**INSTRUCTIONS FOR THE TASK:** For the entries below, the expected answer is the line with "Task: Click the Disk 0 4 drive icon", the line with "The image size is (891, 434).", and every line between them, exactly as written, and nothing more.

**EXERCISE MATERIAL:**
****************************************

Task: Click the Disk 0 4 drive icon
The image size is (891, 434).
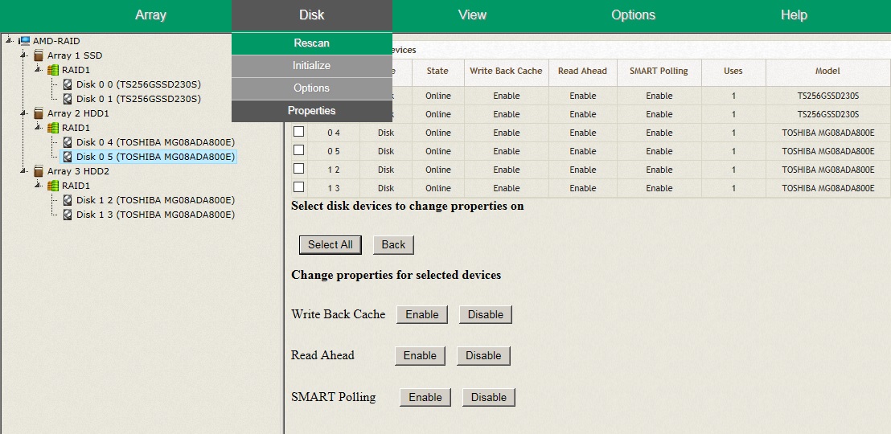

****************************************

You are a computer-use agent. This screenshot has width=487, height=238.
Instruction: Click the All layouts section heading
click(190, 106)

****************************************

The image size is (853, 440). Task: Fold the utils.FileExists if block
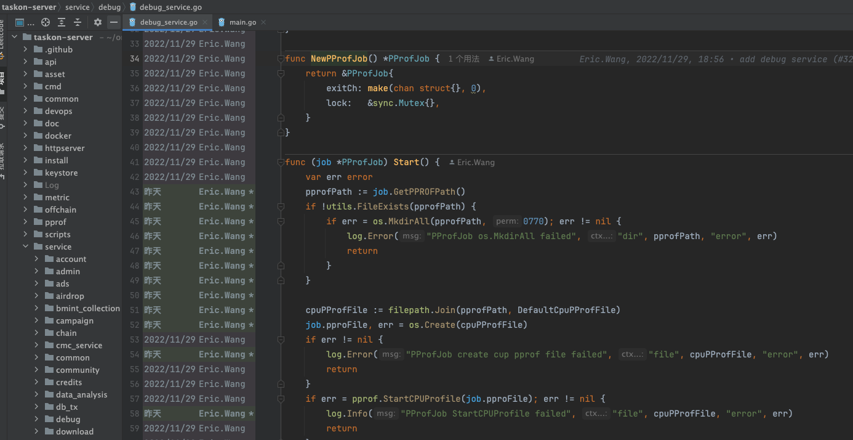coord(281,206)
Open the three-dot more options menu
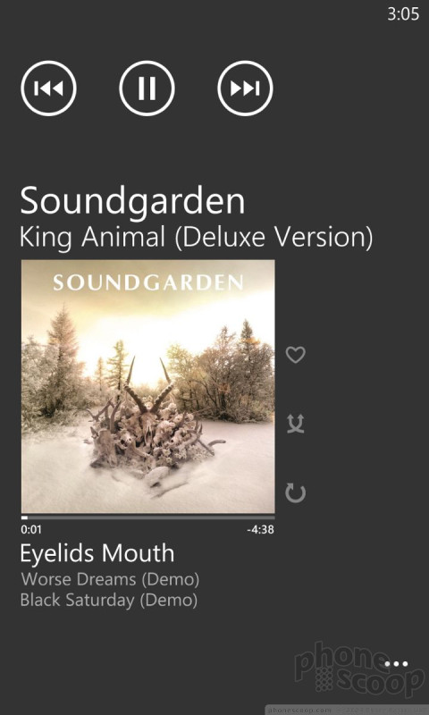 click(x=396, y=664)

****************************************

**EXERCISE RESPONSE:**
Task: Click the Disk 0 4 drive icon
The image size is (891, 434).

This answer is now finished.